-- MATERIAL SHOWN --
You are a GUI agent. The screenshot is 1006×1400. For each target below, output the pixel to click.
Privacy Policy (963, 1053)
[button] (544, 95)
* * *
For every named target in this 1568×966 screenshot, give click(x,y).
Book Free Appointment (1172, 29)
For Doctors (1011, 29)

-- SET EXERCISE --
Please express the lines from the one containing "You are a GUI" through the one containing "[button] (544, 95)" as a JSON list of strings, one string per line, leaving out blank lines.

-- FULL ANSWER --
[
  "You are a GUI agent. The screenshot is 1006×1400. For each target below, output the pixel to click.",
  "Privacy Policy (963, 1053)",
  "[button] (544, 95)"
]